PROVIDED MATERIAL:
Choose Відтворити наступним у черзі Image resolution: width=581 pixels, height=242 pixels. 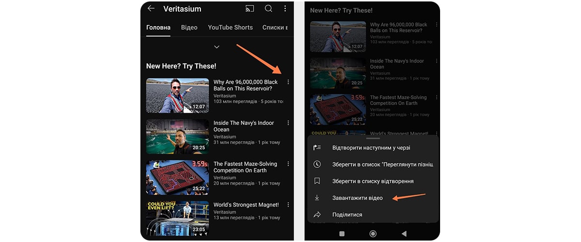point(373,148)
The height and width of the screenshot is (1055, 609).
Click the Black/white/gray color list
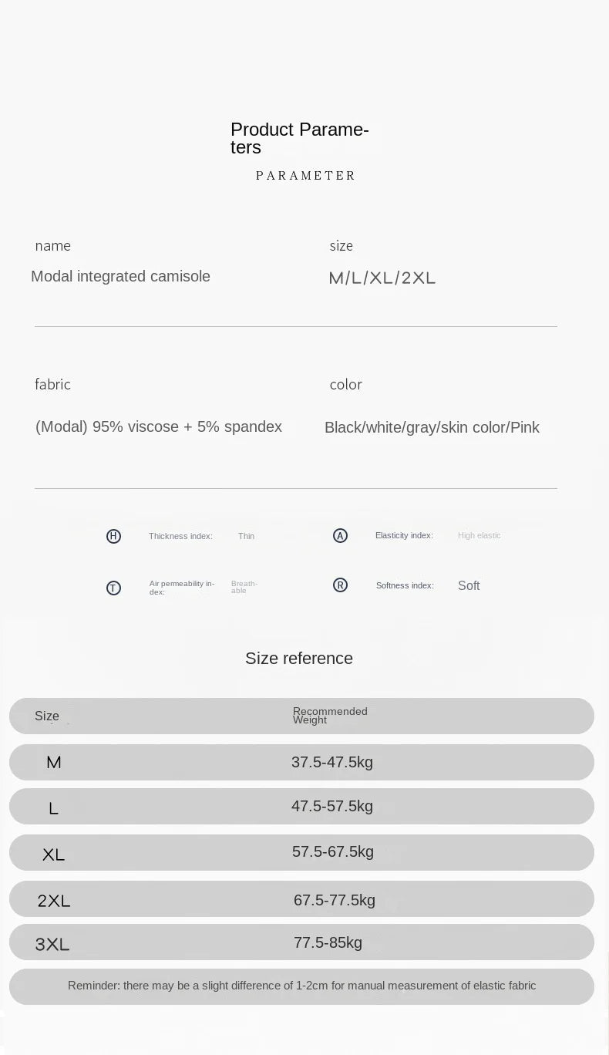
...
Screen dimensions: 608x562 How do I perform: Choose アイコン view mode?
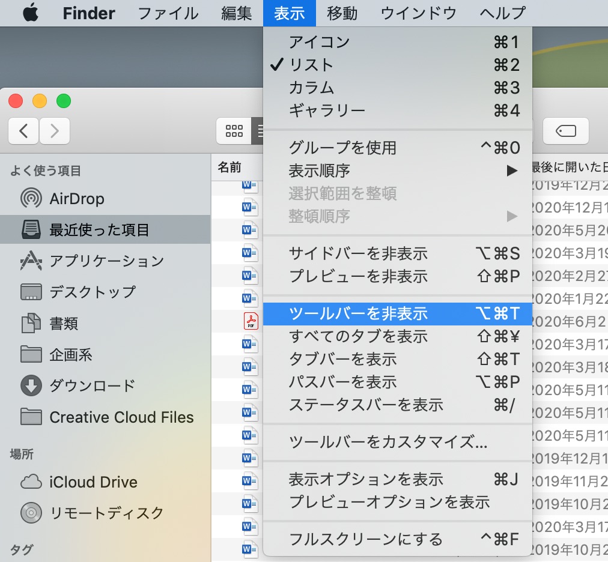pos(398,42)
---
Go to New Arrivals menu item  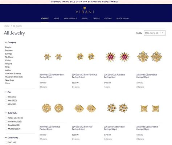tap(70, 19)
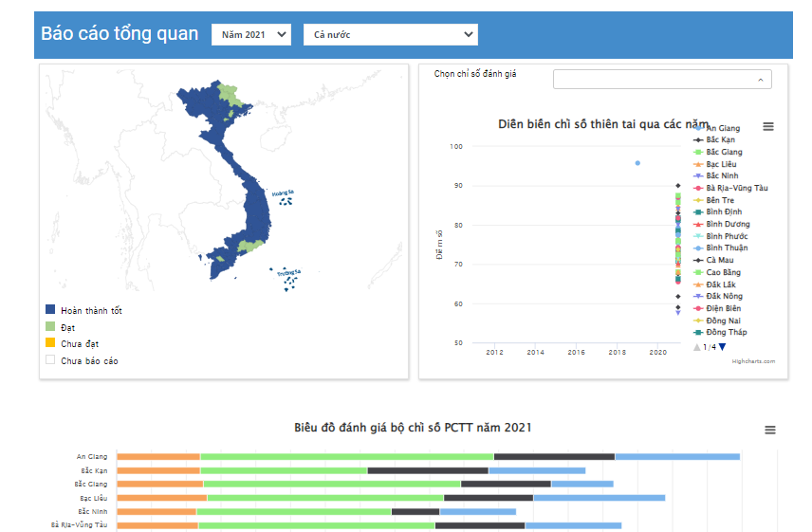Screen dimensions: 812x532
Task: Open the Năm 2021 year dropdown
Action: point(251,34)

ACTIVITY: Reproduce exactly the lines above from the line with "The height and" to the line with "Click the Black/white/gray color list", including both, and add nothing.

EXERCISE ANSWER:
The height and width of the screenshot is (1055, 609).
Click the Black/white/gray color list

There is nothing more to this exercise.